%%

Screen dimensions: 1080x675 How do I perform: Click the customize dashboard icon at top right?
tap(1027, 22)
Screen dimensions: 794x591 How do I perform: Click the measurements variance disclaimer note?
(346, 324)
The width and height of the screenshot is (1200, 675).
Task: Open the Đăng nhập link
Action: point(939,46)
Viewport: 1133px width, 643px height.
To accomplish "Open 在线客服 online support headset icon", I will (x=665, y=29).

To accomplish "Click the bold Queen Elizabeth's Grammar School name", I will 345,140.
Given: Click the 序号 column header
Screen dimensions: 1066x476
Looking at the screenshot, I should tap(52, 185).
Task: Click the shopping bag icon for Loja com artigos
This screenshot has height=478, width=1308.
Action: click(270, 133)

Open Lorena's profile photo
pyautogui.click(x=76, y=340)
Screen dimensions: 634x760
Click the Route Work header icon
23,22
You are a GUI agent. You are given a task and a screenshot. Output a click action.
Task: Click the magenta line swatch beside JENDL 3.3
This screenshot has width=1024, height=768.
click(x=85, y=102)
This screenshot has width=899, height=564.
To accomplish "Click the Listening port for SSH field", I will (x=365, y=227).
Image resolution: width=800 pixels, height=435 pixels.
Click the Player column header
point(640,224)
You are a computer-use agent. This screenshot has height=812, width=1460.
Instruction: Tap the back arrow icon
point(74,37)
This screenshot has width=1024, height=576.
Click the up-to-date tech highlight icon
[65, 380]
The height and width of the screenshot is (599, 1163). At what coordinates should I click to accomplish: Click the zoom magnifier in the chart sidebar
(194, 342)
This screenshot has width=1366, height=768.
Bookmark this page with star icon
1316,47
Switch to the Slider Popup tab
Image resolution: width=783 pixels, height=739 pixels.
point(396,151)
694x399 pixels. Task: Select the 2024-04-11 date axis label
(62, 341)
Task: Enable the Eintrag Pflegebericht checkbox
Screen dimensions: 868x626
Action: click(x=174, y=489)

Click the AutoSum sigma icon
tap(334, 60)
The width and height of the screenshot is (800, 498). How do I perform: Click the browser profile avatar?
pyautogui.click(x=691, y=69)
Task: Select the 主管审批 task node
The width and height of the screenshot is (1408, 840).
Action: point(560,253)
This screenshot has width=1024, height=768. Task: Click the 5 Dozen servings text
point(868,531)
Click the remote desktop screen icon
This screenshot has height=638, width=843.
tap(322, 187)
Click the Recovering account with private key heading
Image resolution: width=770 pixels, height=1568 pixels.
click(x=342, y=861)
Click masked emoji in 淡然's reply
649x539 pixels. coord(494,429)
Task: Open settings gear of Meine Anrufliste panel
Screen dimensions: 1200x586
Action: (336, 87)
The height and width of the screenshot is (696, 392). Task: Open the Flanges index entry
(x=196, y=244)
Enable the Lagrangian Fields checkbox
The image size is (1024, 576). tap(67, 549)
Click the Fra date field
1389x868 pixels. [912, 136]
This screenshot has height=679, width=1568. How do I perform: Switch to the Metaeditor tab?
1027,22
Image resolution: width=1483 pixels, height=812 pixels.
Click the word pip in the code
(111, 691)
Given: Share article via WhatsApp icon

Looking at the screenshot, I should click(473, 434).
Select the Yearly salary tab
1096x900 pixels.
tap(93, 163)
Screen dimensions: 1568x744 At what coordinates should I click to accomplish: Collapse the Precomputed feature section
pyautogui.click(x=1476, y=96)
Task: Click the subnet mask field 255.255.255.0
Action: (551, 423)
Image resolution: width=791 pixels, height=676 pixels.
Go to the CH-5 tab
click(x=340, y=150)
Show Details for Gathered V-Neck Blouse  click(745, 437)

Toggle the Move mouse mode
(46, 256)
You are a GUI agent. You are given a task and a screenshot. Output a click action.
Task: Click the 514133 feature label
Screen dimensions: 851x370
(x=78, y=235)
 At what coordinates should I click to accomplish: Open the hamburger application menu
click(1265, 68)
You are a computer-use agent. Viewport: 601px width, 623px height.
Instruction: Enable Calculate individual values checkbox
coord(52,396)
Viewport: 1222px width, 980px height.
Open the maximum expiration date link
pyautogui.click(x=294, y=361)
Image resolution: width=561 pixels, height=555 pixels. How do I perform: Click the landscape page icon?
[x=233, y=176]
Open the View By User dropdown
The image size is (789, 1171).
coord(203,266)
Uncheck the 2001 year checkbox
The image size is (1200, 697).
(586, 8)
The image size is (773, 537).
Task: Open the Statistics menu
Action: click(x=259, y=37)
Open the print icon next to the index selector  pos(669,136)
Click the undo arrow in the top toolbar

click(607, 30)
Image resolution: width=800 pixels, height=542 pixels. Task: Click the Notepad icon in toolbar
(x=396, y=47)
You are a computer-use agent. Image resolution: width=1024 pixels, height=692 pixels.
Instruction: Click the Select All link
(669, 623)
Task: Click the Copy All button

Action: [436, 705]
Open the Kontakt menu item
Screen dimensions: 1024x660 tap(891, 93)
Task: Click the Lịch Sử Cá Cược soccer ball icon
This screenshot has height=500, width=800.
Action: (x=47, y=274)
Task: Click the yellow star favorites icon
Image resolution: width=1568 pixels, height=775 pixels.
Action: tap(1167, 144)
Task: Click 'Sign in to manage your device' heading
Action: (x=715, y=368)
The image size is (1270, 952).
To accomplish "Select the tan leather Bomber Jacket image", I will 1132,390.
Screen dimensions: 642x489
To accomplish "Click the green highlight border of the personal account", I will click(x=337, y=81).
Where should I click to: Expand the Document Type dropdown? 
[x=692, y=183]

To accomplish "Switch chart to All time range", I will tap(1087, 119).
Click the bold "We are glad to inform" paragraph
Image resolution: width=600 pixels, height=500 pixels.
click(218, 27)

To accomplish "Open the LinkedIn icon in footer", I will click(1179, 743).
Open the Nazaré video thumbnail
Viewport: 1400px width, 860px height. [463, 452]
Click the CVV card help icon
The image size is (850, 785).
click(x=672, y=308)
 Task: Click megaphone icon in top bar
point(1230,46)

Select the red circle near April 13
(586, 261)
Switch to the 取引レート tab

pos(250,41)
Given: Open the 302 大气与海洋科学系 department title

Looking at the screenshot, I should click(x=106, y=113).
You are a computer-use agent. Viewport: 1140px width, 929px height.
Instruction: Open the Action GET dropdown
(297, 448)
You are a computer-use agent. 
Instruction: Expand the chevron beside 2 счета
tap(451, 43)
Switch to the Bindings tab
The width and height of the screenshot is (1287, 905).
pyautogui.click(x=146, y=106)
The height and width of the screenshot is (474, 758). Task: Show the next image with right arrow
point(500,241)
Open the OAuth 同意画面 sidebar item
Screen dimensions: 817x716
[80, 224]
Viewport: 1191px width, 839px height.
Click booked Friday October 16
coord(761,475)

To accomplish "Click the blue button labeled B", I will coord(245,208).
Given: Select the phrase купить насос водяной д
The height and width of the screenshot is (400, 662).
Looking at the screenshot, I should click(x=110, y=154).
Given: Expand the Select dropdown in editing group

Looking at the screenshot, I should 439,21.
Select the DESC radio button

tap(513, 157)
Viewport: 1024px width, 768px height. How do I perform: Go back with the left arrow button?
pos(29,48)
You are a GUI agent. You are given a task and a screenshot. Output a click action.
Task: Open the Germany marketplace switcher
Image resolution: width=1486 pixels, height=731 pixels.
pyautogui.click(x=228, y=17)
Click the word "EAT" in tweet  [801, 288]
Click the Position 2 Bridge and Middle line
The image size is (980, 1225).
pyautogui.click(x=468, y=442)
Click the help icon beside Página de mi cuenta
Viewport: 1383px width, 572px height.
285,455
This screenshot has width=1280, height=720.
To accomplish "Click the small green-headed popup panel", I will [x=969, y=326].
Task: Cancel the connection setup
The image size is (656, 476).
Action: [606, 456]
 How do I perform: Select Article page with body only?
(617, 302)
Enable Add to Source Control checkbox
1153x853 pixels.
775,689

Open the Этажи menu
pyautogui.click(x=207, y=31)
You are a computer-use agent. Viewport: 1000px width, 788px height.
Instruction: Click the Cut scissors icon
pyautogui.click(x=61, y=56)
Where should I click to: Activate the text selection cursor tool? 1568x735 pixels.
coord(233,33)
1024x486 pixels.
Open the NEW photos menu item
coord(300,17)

%%

Which of the lines in the data hold the string "green"? Report each of them by copying it.

Answer:
To accomplish "Click the green highlight border of the personal account", I will click(x=337, y=81).
To accomplish "Click the small green-headed popup panel", I will [x=969, y=326].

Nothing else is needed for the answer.